*Task description*: Quote everything in the luger profile below from "Latvian luger (born" down to "time of 28.467.", word for word.

*Source text*:

▽

Personal information
- Nationality: Latvian
- Born: 11 August 2005 (age 20) Riga, Latvia

Sport
- Sport: Luge

Medal record
Women's luge
Representing Latvia
World Championships
| Bronze medal – third place | 2024 Altenberg | Doubles' sprint |
European Championships
| Bronze medal – third place | 2024 Igls | Doubles |
| Bronze medal – third place | 2026 Oberhof | Mixed doubles |

= Marta Robežniece =

Latvian luger (born 2005)

Marta Robežniece (born 11 August 2005) is a Latvian luger.

==Career==
In January 2024, Robežniece competed at the 2024 FIL European Luge Championships and won a bronze medal in the doubles event, along with Kitija Bogdanova. She then competed at the 2024 FIL World Luge Championships and won a bronze medal in the doubles' sprint with a time of 28.467.

During the opening race of the 2024–25 Luge World Cup on 30 November 2024, she earned her first career World Cup podium, finishing in third place in the doubles event with a time of 1:35.419. The next day, she finished in second in the mixed doubles event with a time of 1:44.604.

In January 2026, she competed at the 2026 FIL European Luge Championships and won a bronze medal in the first European Championship mixed doubles event, with a time of 1:34.373. She was selected to represent Latvia at the 2026 Winter Olympics.

△

*Material provided*:

▽

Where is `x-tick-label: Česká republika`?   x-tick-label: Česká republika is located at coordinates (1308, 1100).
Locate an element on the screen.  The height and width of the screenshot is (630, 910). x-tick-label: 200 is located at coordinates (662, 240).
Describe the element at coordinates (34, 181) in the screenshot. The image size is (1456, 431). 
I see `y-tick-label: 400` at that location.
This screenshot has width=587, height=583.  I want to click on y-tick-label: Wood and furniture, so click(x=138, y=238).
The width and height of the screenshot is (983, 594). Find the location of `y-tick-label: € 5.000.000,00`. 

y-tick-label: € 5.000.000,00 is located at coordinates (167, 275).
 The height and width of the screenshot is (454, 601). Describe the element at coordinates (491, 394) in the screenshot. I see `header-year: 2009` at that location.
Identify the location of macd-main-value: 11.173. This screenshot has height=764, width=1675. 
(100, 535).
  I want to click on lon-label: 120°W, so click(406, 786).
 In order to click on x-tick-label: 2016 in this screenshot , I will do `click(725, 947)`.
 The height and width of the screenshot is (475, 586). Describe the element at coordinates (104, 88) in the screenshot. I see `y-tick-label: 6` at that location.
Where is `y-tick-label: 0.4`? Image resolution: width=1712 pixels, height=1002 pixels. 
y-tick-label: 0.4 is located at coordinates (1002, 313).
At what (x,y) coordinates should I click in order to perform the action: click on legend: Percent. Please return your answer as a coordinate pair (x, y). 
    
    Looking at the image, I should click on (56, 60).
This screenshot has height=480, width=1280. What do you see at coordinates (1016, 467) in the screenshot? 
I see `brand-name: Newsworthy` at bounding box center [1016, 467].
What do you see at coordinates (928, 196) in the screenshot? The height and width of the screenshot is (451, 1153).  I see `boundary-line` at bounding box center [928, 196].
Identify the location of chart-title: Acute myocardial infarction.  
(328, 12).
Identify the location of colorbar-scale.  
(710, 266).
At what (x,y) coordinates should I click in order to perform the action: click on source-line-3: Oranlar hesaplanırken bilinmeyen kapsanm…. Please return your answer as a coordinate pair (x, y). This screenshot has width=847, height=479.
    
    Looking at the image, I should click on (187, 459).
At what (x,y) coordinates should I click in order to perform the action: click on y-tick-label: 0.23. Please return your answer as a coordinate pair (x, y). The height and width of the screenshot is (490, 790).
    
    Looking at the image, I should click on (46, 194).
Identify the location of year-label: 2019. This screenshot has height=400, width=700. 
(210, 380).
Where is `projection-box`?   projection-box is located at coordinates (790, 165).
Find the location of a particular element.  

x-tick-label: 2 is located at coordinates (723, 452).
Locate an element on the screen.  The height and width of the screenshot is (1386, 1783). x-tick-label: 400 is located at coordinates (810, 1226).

△

*Expected answer*:
Latvian luger (born 2005)

Marta Robežniece (born 11 August 2005) is a Latvian luger.

==Career==
In January 2024, Robežniece competed at the 2024 FIL European Luge Championships and won a bronze medal in the doubles event, along with Kitija Bogdanova. She then competed at the 2024 FIL World Luge Championships and won a bronze medal in the doubles' sprint with a time of 28.467.